Kanatsız bir hiç

48 4 8
                                    

İyi okumalar :)

Çok uzun sürmeden matematik hocası isimleri alırken tüm sınıf sessizce oturdu ben telefonumu çıkarıp tekrar Ayşegül'ün mesajına bakmak istedim ama hocanın görmesini istemedim. Sanırım bu okulda da her okulda olduğu gibi ders esnasında telefon kullanmak yasaktı. Tabikide acil bir durum olmadığı sürece.
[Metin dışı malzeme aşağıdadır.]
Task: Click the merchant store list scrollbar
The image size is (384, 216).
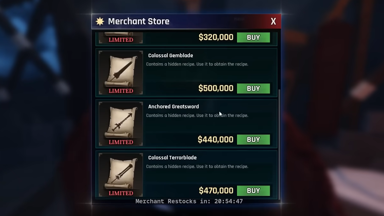Action: coord(279,144)
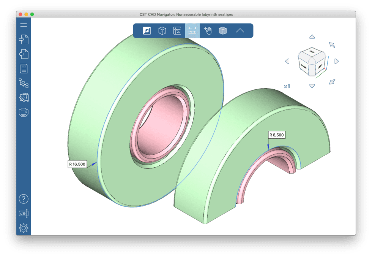Switch view using the LEFT face of the cube
Screen dimensions: 372x257
[320, 67]
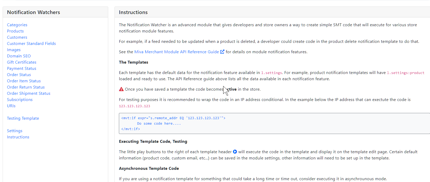Click the red warning triangle icon

tap(121, 89)
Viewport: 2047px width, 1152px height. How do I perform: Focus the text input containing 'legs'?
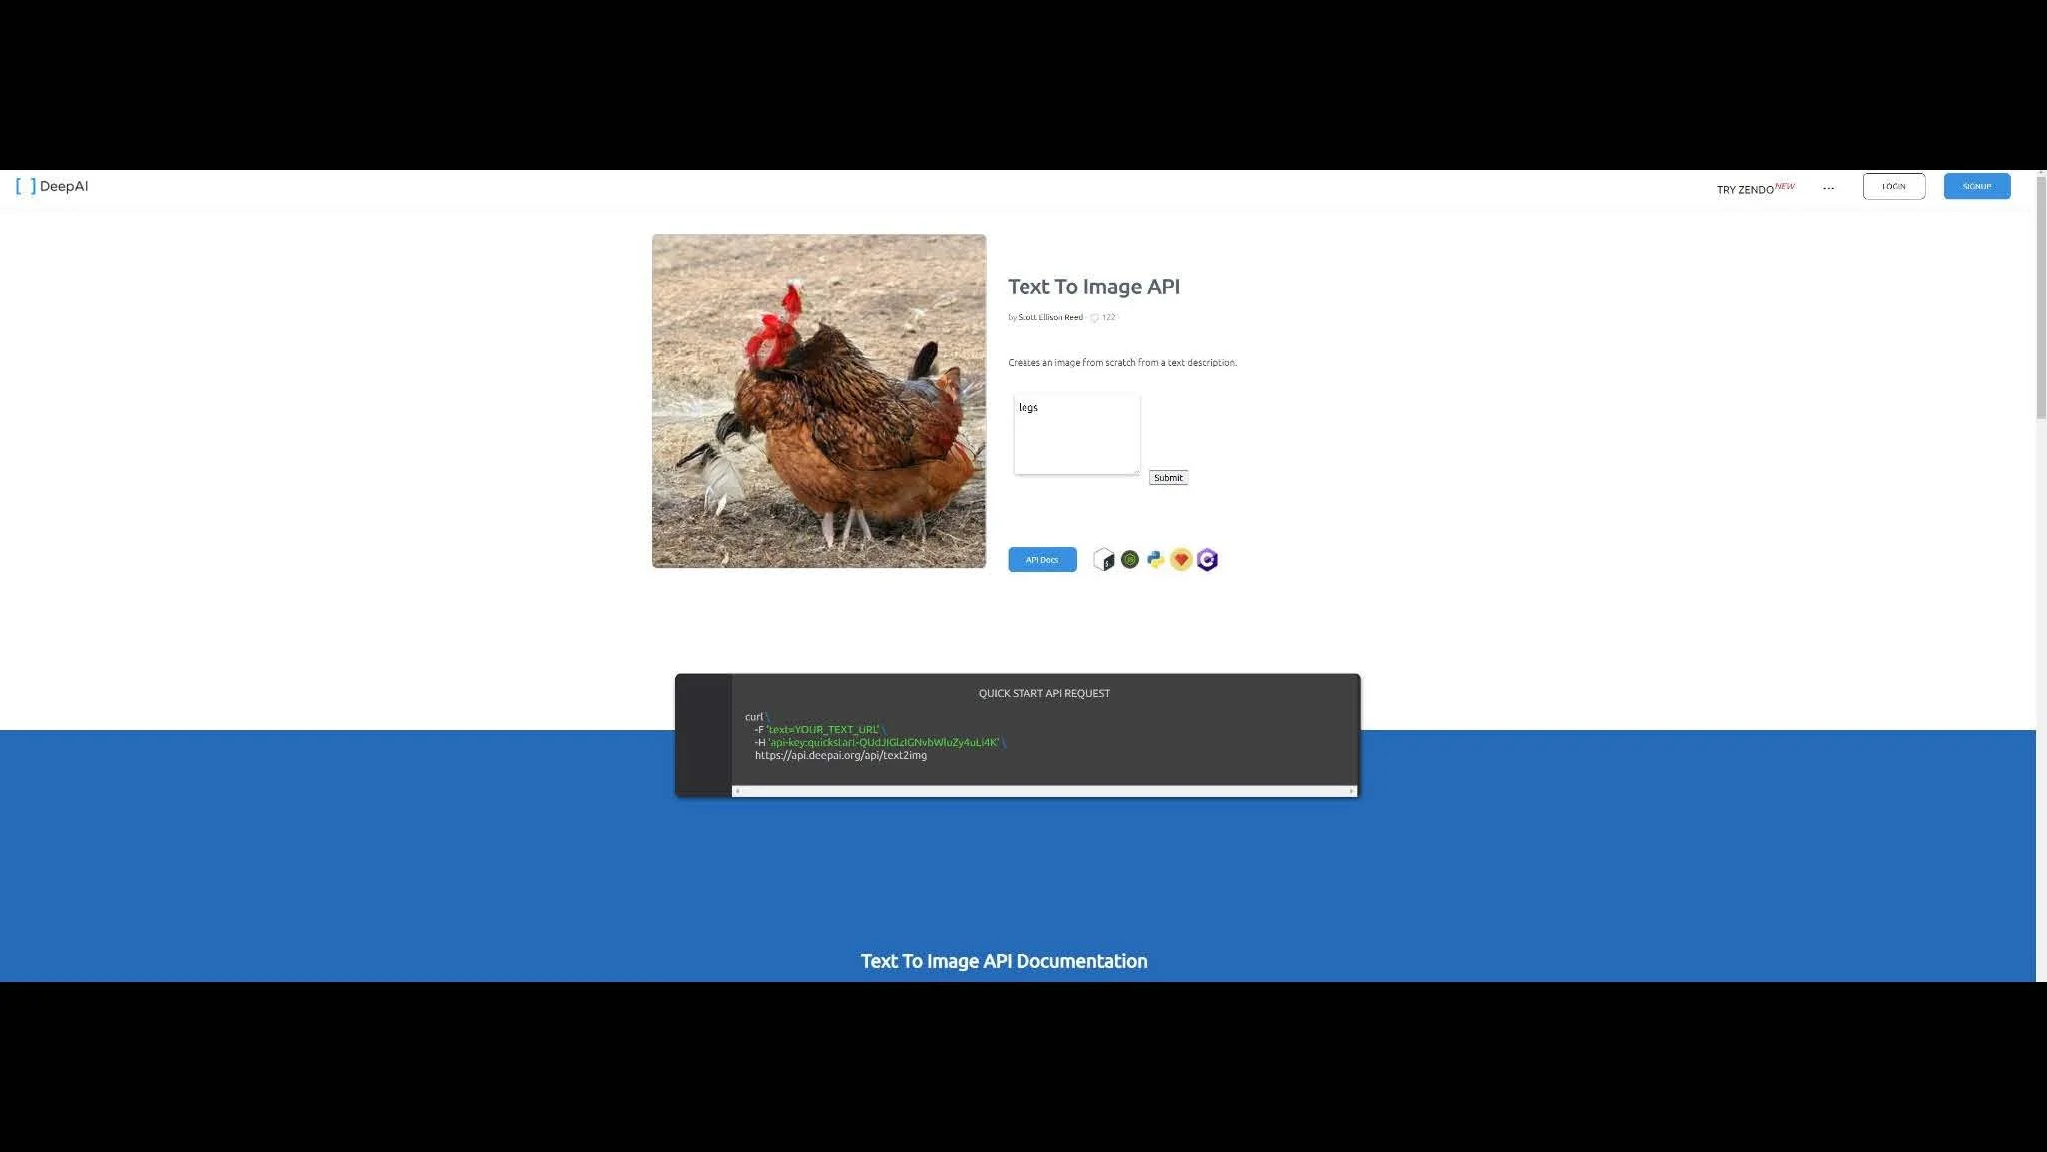coord(1076,434)
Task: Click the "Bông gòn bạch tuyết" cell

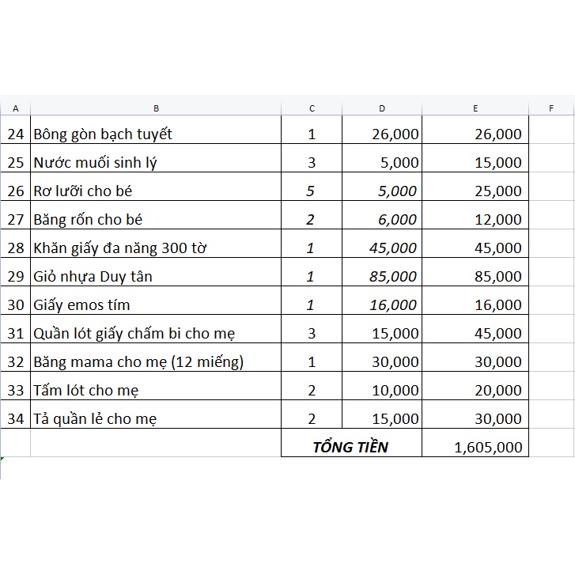Action: 103,134
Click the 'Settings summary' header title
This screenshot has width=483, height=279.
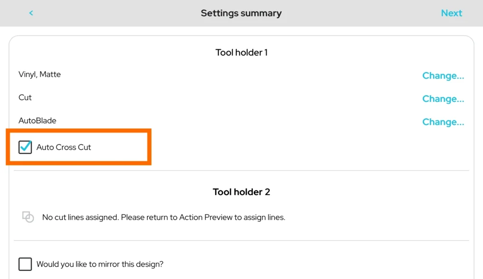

Özel bir okul olmasına rağmen çok da katı kuralları yoktu neyseki. Matematik hocası son öğrencilerin de isimlerini aldığına göre tahtaya geçip söze başladı.

"Evet çocuklar. Hepinizle tanıştığıma çok memnun oldum hepinize başarılı bir yıl dilerim. Çok iyi anlaşacağımızı umuyorum."

Bu sefer sınıfta orta sıradaki serseri tipli çocuklar söze atladı.

"Evet hocam biz de umuyoruz" haha..."

Aynı zamanda sinsi gülüşlerini ortaya atıyorlardı şimdiden onlardan nefret etmeye başladım daha okulun ilk gününden kendilerini belli ediyorlar ama olay çıkmadan bunu mutlaka idareye bildireceğim. Hoca devam etti.

"Ayrıca matematikte temeli zayıf olan varsa lütfen bana yarın bildirsin özel ders verebilirim. Hiç birinizin eksiği olmadığından emin olmak istiyorum."

"Bu sene çok sıkı çalışmalısınız anlaştık mı?"

Hepimiz "evet" diyerek hocayı onayladık.

Bu sırada zil çalmıştı sanki bu ders daha hızlı geçmişti ya da bana öyle geldi neyseki fazla sürmedi. Kendimi daralmış hissediyorum nedense.

"O halde yarın ilk dersimizde görüşmek üzere çocuklar."

Bizde hocayı tekrar onaylayarak sınıftan çıkmıştı. Tenefüse çıkmam gerekiyor hemen yan tarafıma döndüm.

"Ben iki dakika lavaboya gidip gelicem"

"Neden ne oldu?"

"Bunun nedeni mi olur lavaboya neden gidilir sence?"

"Tuvaletini yapmak için gidilir."

"Aaa nasıl bildin?" Ben şok oldum kanka."

"Bunu herkes bilir ya." Telefonuna bakarak güldüğünü fark ettim.

Bildiğin dalga geçiyor benle salak çocuk. Bende ardından güldüm. Fazla vakit kaybetmemek için lavaboya doğru koştum. Zil sadece 5 dakika sürüyordu keşke bu kadar az yapmasalar. Bu okulu ezbere bilmiyordum ama genelde lavabolar köşelerde, kenarlarda olurdu her zaman ki gibi.

Nihayet bulmuştum içeri girer girmez cebimden telefonumu çıkarıp mesaj kısmına bastım.

"Ayşegül kişisinden bir mesaj"

Ah sonunda yazmış hemen baktım.

"Evet merak etme sınıftayım telefonu kullanamıyorum çıkışta görüşürüz bay."

Umarım sınıf ortamına da alışa bilmiştir bende "tamam görüşürüz" diyerek mesajına yanıt verdim. Bu sırada yine zil çalmıştı üçüncü zildi bu. Hemen elimi yüzümü yıkayıp lavabodan çıktım. Doğruca sınıfın yolunu tuttum sonunda ulaştım.

Sınıfa girdiğimde henüz hiç bir hoca gelmemişti yetişebildiğime sevindim. Ders programına baktım İngilizce yazıyodu. Evett ingilizce dersi gün yüzüne çıkmıştı nihayet. İngilizce dersini çok seviyorum bu yüzden yüzümde hafif bir gülüş ortaya çıktı.

Sırama geçtim ama Aydın yoktu. Nereye gitmişti ki? Hemde bensiz yine bir şeyler karıştıyor kesin bu sefer elimden kurtulamayacak. Kendi kendime mırıldanırken kapıdan içeri poşetlerle gelen bir çocuk vardı yüzünü poşetlerle gizleyen birisi varsa o da oydu. Yine elinde iki tane poşetle gelmişti. Hemen yanıma yanaştı.